Das tut er auch weiterhin. So betonen auch Obstfeld und Thomsen in ihrem Beitrag, dass die Athener Regierung noch einige tiefgreifende Strukturreformen umsetzen müsse, etwa auf dem Arbeitsmarkt, im Rentensystem und bei den Steuern. Dazu seien aber keine zusätzlichen Einsparungen im Haushalt notwendig. Im Gegenteil: Sollten sich durch die Reformen das Wirtschaftswachstum und damit die Staatseinnahmen besser entwickeln, plädiert der IWF dafür, entsprechend die öffentlichen Ausgaben zu erhöhen oder die Steuern zu senken. Ein Vorschlag, den der griechische Ministerpräsident Alexis Tsipras gerne vom eigentlich verhassten IWF hören wird.

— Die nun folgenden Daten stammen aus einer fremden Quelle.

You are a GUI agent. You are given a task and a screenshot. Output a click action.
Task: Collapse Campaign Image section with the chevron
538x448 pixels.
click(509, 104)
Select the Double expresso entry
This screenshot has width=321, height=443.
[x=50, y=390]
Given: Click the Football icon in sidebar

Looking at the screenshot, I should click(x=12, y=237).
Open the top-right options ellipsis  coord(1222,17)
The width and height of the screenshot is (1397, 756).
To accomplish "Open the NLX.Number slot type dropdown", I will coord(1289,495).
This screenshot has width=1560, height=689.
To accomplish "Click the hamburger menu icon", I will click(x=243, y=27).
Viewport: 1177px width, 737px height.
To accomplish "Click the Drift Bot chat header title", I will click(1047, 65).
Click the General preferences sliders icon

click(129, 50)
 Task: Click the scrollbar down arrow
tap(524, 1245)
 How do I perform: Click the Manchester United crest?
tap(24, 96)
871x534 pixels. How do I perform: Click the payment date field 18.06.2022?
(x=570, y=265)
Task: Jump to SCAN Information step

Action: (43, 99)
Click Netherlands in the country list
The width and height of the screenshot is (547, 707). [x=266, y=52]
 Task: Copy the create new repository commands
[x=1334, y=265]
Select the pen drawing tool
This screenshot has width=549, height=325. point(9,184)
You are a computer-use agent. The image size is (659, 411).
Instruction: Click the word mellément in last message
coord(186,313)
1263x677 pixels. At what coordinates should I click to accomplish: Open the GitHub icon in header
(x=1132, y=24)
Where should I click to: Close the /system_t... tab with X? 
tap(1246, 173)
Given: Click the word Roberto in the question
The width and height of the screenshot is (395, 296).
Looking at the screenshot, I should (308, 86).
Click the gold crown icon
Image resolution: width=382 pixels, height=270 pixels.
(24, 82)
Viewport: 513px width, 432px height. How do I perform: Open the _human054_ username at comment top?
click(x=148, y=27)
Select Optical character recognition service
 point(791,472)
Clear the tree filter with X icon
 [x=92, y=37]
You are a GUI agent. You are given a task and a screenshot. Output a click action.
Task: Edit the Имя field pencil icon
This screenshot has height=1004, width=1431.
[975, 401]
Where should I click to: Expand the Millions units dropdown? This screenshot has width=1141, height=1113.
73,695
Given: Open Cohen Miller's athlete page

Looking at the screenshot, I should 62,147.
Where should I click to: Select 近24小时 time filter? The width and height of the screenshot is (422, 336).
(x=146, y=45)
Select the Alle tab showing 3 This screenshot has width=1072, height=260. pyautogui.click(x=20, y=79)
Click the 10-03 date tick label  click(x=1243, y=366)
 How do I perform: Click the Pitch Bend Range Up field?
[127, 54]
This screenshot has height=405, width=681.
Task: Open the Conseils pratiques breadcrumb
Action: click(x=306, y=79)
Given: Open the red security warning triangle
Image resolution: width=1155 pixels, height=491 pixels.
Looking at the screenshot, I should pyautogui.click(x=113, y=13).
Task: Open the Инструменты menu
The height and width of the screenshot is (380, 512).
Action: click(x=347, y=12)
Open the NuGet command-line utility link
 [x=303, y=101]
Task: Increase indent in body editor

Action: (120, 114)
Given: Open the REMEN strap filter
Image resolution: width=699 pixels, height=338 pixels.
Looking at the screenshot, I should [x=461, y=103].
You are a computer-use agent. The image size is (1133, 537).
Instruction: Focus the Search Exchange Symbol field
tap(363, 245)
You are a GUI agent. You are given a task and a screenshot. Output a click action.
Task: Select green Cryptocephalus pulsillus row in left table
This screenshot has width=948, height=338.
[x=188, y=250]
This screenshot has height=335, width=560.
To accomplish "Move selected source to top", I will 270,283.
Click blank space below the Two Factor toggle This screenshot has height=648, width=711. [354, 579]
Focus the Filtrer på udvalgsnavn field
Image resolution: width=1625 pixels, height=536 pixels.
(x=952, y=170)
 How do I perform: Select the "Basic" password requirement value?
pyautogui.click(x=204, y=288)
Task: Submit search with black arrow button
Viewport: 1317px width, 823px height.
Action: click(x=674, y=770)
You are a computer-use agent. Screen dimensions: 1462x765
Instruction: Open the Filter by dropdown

Griechenlands Schulden „nicht nachhaltig“

Weniger erfreut dürfte über den Beitrag von Obstfeld und Thomsen sein. Vor allem der deutsche Finanzminister macht nämlich Druck, dass Athen nicht nur einmalig im Jahr 2018 einen Primärüberschuss von 3,5 Prozent erzielt, sondern möglichst noch Jahre weiter. So soll die Schuldentragfähigkeit gesichert werden – eine Hauptbedingung dafür, dass sich der IWF auch am dritten Rettungspaket beteiligt.

Der Währungsfonds untermauert in dem Beitrag nun aber erneut, dass er Griechenlands Schulden als „nicht nachhaltig“ einstufe, und dass „ohne signifikante Schuldenerleichterungen“ keine noch so ambitionierten Reformen daran etwas ändern könnten. Die Europäer sollen Griechenland also bei den bereits ausgezahlten Krediten aus den ersten beiden Hilfspaketen entgegenkommen und so die Schuldenlast senken – etwa in Form von längeren Kreditlaufzeiten oder durch die Stundung von Zins- und Tilgungszahlungen.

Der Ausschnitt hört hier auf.